Background: Up to 12% of hospitalized patients require high dose parenteral thiamine treatment to prevent Wernicke’s Encephalopathy, a devastating and easily preventable neurologic disorder that can lead to death. Despite the fact that it is as simple and relatively inexpensive therapy with no known side effects, high dose thiamine continues to be underutilized. Attempts to improve thiamine use have had limited success. To more reliably prescribe high dose parenteral thiamine in our hospital, we implemented changes to our computerized physician order entry system with the goal of preventing Wernicke’s Encephalopathy in our patients.
Methods: This is a pre-post evaluation of a Quality Improvement project designed to increase the delivery of evidence-based high-dose parenteral thiamine to adult admitted patients at risk for Wernicke’s Encephalopathy at a large, urban, academic medical center. The intervention consisted of targeted EMR-based decision support at the level of the thiamine order, encouraging providers to order high-dose parenteral thiamine ( ≥200mg intravenous or intramuscular) ) dosed for patients with alcohol use disorder. The outcome measure was an order for high-dose parenteral thiamine defined as ≥ 200mg IV or IM. All admissions with an ICD code for alcohol-related diagnosis were examined in the year prior and year following the intervention. We examined time to first order of high dose parenteral thiamine using the method of Kaplan and Meier and compared the proportion of admissions with high dose order within 24 hours of admission time using univariate and multivariate logistic regression models. In addition, Control Chart methodology was utilized to detect special cause variation during the 2-year study period.
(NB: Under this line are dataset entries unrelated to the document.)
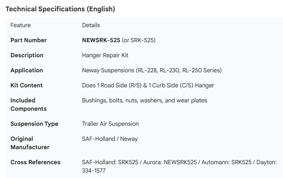Image resolution: width=283 pixels, height=178 pixels.
Task: Select the Hanger Repair Kit text
Action: point(105,55)
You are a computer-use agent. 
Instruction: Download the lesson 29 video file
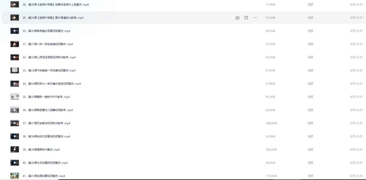pyautogui.click(x=237, y=18)
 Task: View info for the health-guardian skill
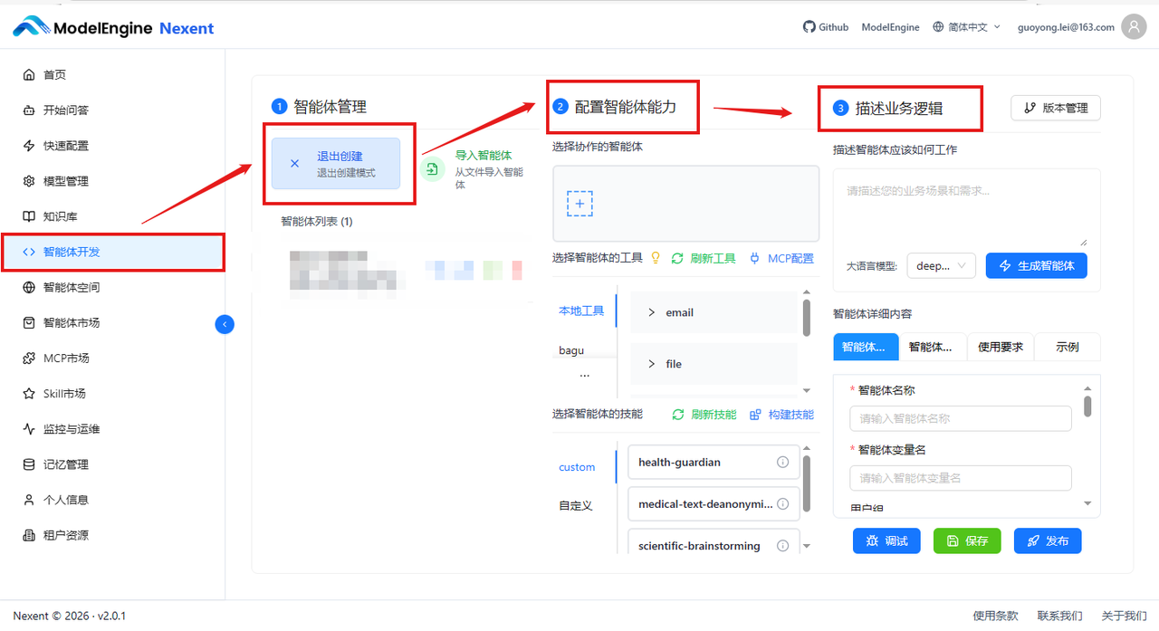point(782,462)
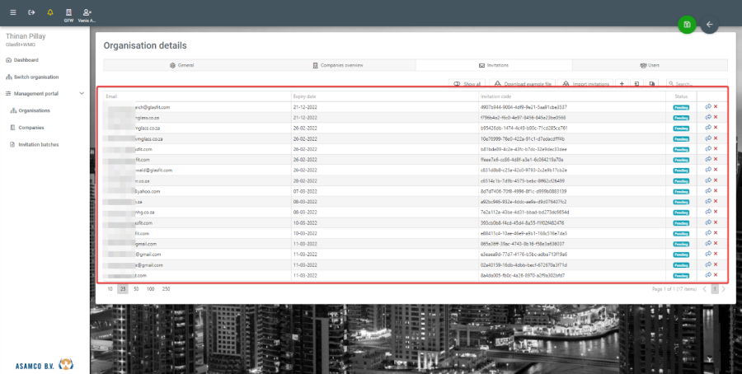Add a new invitation with plus icon
742x374 pixels.
622,84
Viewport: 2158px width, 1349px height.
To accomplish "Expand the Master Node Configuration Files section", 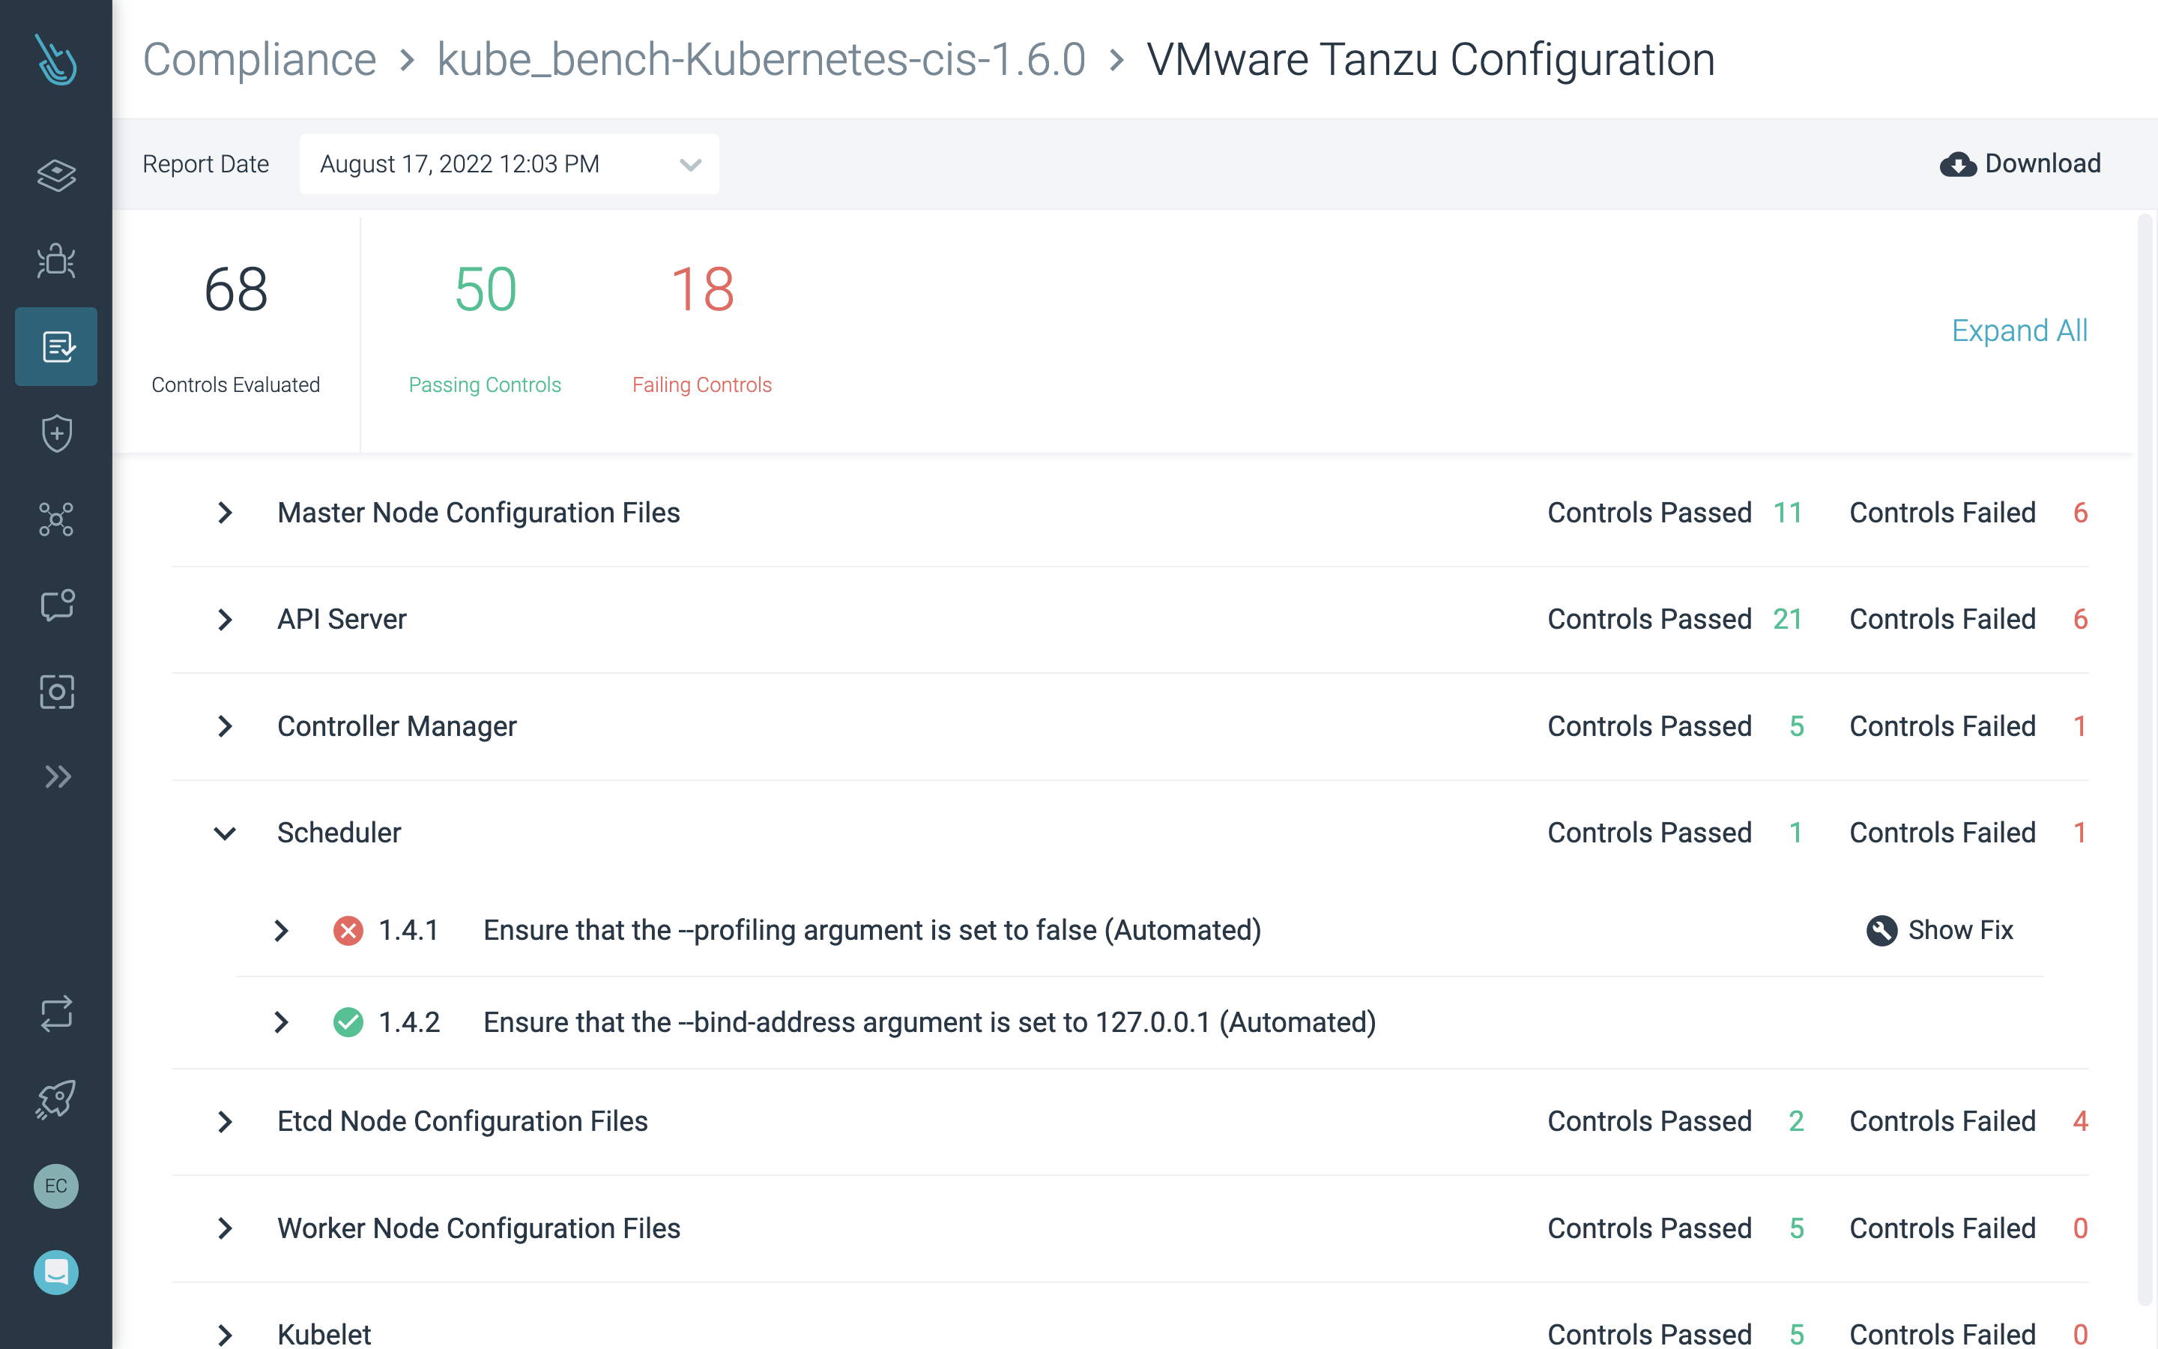I will 226,511.
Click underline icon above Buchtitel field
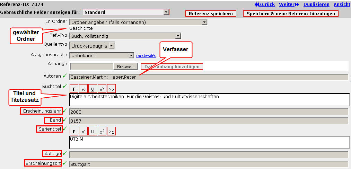351x169 pixels. (93, 88)
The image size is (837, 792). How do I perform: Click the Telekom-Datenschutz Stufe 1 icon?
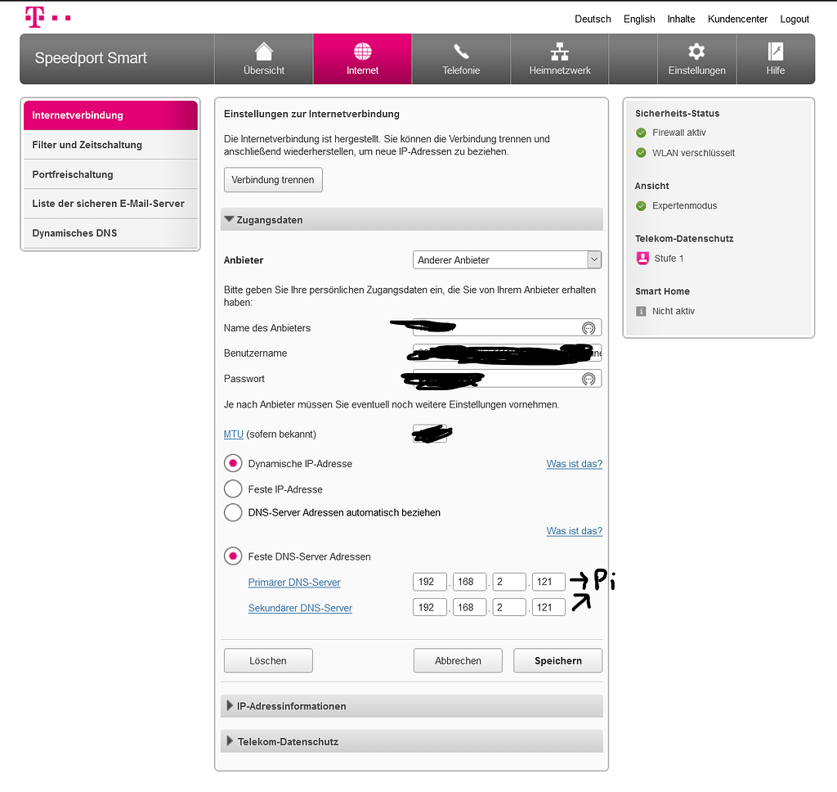pos(642,259)
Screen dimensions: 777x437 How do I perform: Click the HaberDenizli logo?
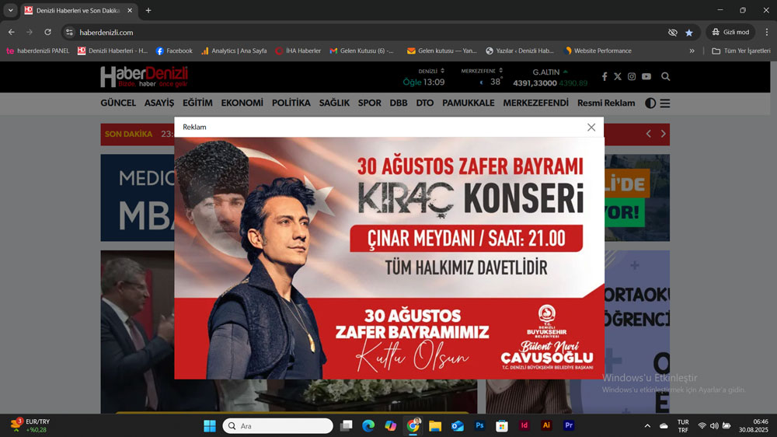(144, 77)
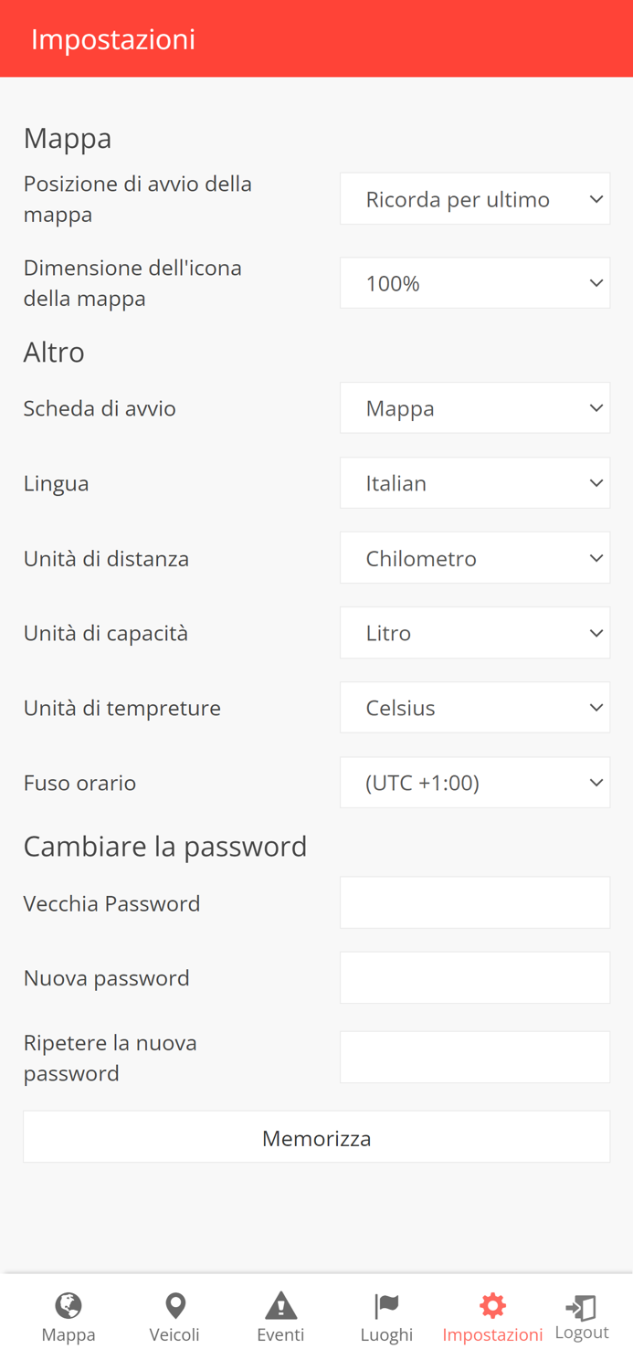Switch to the Veicoli tab label
This screenshot has width=633, height=1370.
point(174,1334)
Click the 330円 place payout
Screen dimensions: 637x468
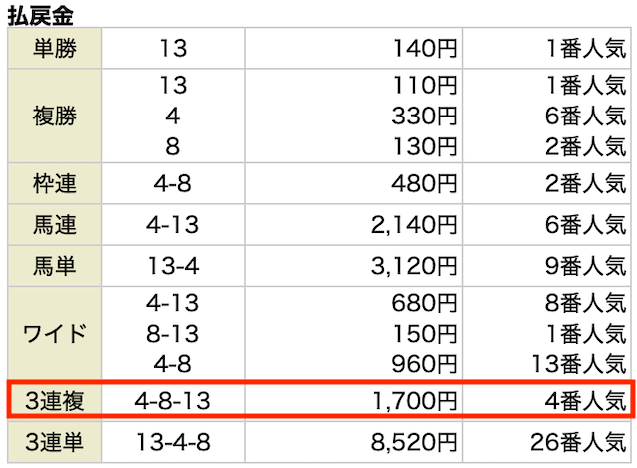[x=425, y=116]
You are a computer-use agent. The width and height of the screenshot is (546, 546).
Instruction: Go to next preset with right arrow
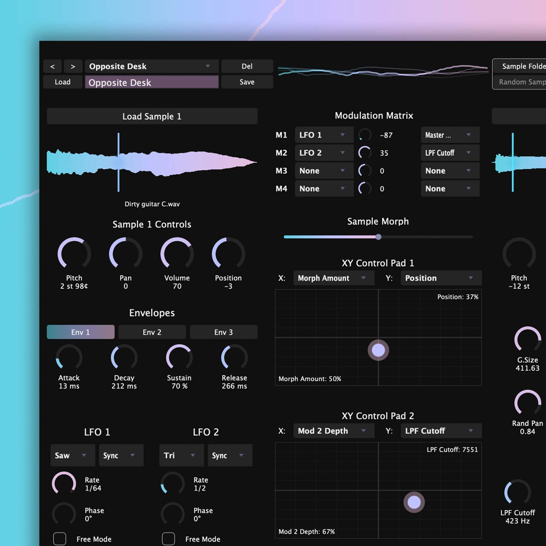tap(73, 66)
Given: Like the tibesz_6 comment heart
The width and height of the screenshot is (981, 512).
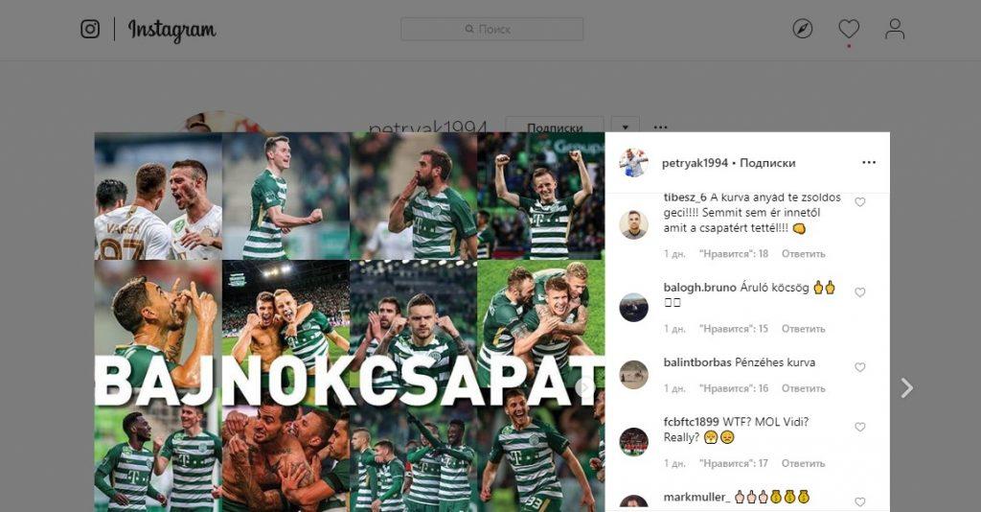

Results: There were 2,285 admissions with an alcohol-related diagnosis in the pre-period and 3,022 in the post-period. Time to high dose parenteral thiamine was significantly improved among post-intervention admissions compared with pre-intervention admissions (log-rank p<0.001, Figure 1). The post intervention period was associated with increased odds of a high dose thiamine order within 24 hours of admission in unadjusted (ORunadj 4.28, 95% CI: 2.81-6.53) and adjusted analyses (ORadj 4.50, 95% CI: 2.94-6.87). A control chart demonstrated special cause improvement in the first month after the intervention, with a sustained change in centerline from 8% to 13% of admissions that received high dose parenteral thiamine during the admission.
Conclusions: A simple EMR-based decision support tool can result in a sustained significant improvement in evidence-based high-dose parenteral thiamine prescribing in patients with alcohol-related diagnoses.